В другом спектакле за основу сюжета была взята совершенно трагическая история о том, как два единокровных брата уходят на гражданскую войну и волею судьбы оказываются по разные стороны баррикад: один – за красных, другой – за белых. Бьются они насмерть, потому что каждый свято верит в правоту своего дела перед лицом Отечества. И вот, в конце концов, провидение сводит их на поле брани буквально лицом к лицу, и красный брат убивает брата белого. Вот такой страшный психологический момент, момент пролетарской истины: выбор между любовью к брату и преданностью идеалам революции. Старший брат (красный) – в состоянии шока. Душевные муки и терзания разрывают его на части. Он сидит посреди поля битвы рядом с убиённым родственником и рыдает в голос, голова брата покоится у него на коленях. Но в подтверждение вселенской правоты большевистского дела, поверженный белогвардеец в последние минуты жизни наконец прозревает, уверовав в великую истину. И умирая на руках брата, он прощает его в своей последней речи. Это очень душещипательная сцена, вызывающая трогательные слезы и сопли у советского зрителя. Соответственно, постановка была очень серьезная, с хорошей текстурой, замечательными декорациями и правдивым реквизитом. В последний входило так же оружие тех лет: солидные театральные «наганы» и «маузеры», почти настоящие, стреляющие громко и убедительно. Именно из такого «маузера» старший братан и завалил малого. Сделал он это со всей пролетарской ненавистью, на которую только был способен, однако ж немного не по сценарию. А всё от того, что опять же, хватил намедни лишнего старшенький. Что-то праздновал до утра, насыщая себя водкой в немалых количествах. И по случаю тяжелого похмельного синдрома, злость к врагам революции усилилась многократно. Вместо того, чтобы ранить махровую контру и дать ей напоследок высказаться, как было задумано, красный брат хорошенько прицелился и выпустил в белого брата почти всю обойму. Но на этом не успокоился. Когда белогвардеец упал замертво, корчась в судорогах и пытаясь сказать слова раскаяния, брат-убийца медленно подошел к нему через всю сцену и хладнокровнейшим образом, в упор, произвел пару контрольных выстрелов ему в голову. Режиссер за кулисами бился в истерике, рвал на части и жрал сценарий, вырвал у себя все волосы, превратился в дерьмо и сам себя смыл в унитаз.

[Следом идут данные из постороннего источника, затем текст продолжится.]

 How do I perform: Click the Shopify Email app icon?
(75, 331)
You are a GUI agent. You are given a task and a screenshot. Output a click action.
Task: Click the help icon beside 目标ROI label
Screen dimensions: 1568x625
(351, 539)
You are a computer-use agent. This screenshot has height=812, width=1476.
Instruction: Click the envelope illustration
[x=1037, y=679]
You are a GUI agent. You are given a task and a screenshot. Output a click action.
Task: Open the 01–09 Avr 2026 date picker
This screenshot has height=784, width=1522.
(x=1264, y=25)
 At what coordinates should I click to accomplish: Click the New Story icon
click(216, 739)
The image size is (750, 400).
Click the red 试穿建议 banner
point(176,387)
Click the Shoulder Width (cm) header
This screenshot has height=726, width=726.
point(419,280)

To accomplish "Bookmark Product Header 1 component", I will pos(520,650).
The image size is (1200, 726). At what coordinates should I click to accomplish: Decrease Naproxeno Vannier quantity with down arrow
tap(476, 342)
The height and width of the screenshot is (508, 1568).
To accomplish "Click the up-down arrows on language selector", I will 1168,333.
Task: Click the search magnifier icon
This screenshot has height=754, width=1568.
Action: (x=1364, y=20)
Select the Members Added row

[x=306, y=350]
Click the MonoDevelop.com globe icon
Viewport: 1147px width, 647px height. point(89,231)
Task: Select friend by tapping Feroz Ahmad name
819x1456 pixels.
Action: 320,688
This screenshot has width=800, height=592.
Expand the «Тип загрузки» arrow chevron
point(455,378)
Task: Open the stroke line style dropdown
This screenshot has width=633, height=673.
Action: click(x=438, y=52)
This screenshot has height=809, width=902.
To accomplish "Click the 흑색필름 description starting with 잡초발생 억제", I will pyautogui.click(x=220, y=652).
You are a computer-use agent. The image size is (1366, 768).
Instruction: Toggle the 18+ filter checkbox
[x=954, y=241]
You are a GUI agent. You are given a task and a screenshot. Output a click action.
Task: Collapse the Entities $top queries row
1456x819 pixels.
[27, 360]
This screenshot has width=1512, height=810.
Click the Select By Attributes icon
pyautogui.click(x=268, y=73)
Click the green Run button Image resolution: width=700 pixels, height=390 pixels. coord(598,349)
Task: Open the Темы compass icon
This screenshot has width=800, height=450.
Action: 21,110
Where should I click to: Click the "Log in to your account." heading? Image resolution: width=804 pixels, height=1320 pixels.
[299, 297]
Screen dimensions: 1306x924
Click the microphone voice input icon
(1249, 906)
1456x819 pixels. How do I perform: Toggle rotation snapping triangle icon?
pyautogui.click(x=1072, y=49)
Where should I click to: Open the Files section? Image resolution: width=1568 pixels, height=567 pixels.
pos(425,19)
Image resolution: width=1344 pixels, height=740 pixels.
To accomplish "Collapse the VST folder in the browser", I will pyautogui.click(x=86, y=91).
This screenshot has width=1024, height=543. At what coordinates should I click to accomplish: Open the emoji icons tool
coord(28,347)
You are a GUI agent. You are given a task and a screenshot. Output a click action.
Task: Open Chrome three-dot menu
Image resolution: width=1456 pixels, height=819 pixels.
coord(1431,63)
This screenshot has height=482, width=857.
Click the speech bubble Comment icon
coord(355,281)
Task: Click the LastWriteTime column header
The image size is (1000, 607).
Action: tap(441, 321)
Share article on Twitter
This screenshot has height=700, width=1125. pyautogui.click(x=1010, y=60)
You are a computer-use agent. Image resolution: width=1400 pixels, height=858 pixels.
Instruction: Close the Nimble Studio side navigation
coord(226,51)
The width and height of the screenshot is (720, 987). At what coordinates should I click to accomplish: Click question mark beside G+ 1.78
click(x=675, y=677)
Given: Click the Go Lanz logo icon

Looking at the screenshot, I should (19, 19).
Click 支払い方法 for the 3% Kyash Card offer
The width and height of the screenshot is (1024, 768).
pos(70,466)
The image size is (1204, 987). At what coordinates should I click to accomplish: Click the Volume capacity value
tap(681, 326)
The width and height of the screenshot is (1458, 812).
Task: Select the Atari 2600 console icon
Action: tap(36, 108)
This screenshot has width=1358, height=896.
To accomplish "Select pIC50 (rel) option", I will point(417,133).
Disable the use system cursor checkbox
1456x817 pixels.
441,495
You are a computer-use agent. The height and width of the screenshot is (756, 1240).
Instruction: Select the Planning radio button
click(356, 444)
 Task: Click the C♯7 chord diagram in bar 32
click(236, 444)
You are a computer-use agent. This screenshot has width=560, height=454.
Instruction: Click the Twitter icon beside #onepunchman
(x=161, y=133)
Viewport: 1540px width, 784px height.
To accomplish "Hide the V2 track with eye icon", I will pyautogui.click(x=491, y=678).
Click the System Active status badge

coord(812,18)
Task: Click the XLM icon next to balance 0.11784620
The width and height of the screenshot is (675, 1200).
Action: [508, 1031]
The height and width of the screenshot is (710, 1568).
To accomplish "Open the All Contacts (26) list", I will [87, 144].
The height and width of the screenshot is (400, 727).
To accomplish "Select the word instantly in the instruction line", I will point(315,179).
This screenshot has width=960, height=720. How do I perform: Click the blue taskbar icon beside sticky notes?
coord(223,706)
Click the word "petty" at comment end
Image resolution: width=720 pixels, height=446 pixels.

Но роль есть роль: поверженный брат по случаю молодости и неопытности не стал ее ломать и импровизировать. Он поднял изрешеченную пулями голову и, обращаясь к залу, произнес-таки свою пламенную последнюю речь. А потом издох. Живучи всё-таки белогвардейские гниды, что ты с ними будешь делать…

Продолжая тему революционного оружия, хочется сказать вот о чем: на одном из спектаклей, приуроченных к коммунистическим торжествам, замысел оказался столь грандиозен, а размах так широк, что на сцене среди прочего богатого реквизита, появился станковый пулемёт системы Максима. Где уж его достали – неизвестно. Бывалые люди говорят, однако, что добыли его с величайшим трудом и громадными затратами жидкой валюты. И был он фактически настоящий, смазанный и в рабочем состоянии. Имелся даже небольшой запас холостых патронов к нему – на пару очередей. Честно говоря, не знаю, сколько здесь истины, а сколько брехни. Примем это как факт, с тем же допуском, как и то, что ружьё, висящее на стене в первом акте, обязательно выстрелит в последнем. Так, собственно, и получилось. Весь спектакль Максимка мирно стоял в глубине сцены, радуя глаз, а под конец – по сценарию пьесы – вдруг разразился оглушительными очередями прямо в зрительный зал. Акустика, надо сказать, в театре - что надо, поэтому реальная стрельба крупнокалиберного пулемета произвела совершенно нормальную реакцию зрителей: первые ряды попадали на пол, оглохшие и отравленные пороховой гарью, остальные пригнули головы, чтобы ненароком не зацепило. И правильно сделали – не хрена расслабляться. Ведь театр - это наша жизнь, и все мы здесь актёры.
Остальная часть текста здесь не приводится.